Ministry surprised
Budget deficit far above Maastricht target this year after all
According to a budget outlook published by the Fiscal Council on Wednesday, Austria's Maastricht deficit is likely to be well above the Maastricht limit of three percent. The data is "incomprehensible" for the Ministry of Finance. The opposition accuses the government of failure.
For 2024, the committee expects a general government budget deficit of 3.4 percent of gross domestic product (GDP) and a deficit of 3.2 percent for 2025. However, Finance Minister Magnus Brunner (ÖVP) only expects a deficit of 2.7 and 2.8 percent respectively.
According to the Council, the significant deterioration is mainly due to new measures taken by the federal government. These include the extension of the electricity price brake, the renewed suspension of energy taxes, the housing package and the delayed, disproportionately high increases in expenditure due to the high inflation of recent years. In some cases, the Fiscal Advisory Council was not even able to take some of these parameters into account in its December forecast. This is why the current forecasts also differ from the previous ones.
Ministry wants to "precisely analyze" new data
Although the Ministry of Finance will reportedly also revise its own data slightly upwards, the deficit of over three percent that has now been published is "incomprehensible", it says. This is because the Fiscal Council is revising its own forecasts from December "by more than one percentage point".
"This is a significant revision - especially because all other institutions - IMF, Wifo, IHS, European Commission - continue to assume a deficit of less than three percent in their current forecasts." The BMF will therefore "carefully analyze" why the Fiscal Council is the only institute to assume a higher deficit.
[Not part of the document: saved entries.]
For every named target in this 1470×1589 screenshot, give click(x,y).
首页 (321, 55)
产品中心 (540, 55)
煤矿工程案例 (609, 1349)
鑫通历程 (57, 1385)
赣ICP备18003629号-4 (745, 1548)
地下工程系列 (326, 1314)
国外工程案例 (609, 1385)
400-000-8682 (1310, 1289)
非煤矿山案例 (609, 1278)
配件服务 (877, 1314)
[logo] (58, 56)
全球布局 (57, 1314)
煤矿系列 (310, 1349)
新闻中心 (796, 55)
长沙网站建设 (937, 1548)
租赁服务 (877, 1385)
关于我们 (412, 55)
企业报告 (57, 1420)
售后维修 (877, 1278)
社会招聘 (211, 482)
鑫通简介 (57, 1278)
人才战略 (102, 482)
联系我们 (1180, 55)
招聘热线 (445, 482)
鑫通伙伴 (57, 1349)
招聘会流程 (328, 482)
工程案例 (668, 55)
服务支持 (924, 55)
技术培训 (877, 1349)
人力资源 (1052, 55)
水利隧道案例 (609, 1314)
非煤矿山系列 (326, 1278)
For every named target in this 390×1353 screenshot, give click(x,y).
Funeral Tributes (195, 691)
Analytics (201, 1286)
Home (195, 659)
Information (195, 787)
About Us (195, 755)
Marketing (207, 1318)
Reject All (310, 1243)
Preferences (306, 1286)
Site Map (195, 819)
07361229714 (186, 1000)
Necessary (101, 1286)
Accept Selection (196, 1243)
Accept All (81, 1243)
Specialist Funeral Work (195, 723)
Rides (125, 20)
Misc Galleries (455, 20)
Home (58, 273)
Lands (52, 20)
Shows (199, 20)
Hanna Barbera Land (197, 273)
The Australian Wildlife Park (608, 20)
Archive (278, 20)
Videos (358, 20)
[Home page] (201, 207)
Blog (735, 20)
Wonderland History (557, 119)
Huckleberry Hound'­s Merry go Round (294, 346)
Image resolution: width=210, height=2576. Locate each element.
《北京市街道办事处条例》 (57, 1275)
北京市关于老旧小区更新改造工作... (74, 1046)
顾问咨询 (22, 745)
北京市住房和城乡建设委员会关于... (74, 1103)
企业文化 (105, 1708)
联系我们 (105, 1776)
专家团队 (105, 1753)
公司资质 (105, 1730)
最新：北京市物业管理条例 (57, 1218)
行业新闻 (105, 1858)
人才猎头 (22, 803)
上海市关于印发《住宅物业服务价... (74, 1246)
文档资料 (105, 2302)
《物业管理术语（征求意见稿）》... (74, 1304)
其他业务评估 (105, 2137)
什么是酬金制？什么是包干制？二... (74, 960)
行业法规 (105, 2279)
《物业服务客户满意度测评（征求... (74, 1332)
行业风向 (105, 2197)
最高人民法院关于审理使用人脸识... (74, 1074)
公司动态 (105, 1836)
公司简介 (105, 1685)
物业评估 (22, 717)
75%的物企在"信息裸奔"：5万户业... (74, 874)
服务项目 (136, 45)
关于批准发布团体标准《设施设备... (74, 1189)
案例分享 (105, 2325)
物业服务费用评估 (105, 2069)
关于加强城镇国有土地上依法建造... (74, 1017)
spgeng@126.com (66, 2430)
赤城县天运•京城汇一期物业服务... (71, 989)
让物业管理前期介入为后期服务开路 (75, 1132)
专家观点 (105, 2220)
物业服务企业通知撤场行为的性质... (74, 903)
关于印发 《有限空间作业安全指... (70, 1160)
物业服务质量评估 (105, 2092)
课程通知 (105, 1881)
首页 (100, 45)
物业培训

Opposition identifies government failure
NEOS and SPÖ see a failure of the government. In a press release, NEOS budget spokesperson Karin Doppelbauer finds the "still twice as high inflation as in other EU countries and the current forecast of the Fiscal Council" "alarming". She calls for a spending and debt brake as well as structural reforms in the largest spending blocks such as federalism and pensions. The words of SPÖ parliamentary group chairman Philip Kucher were also harsh: The government would "burn the most money, achieve the worst results and then cheer itself for it."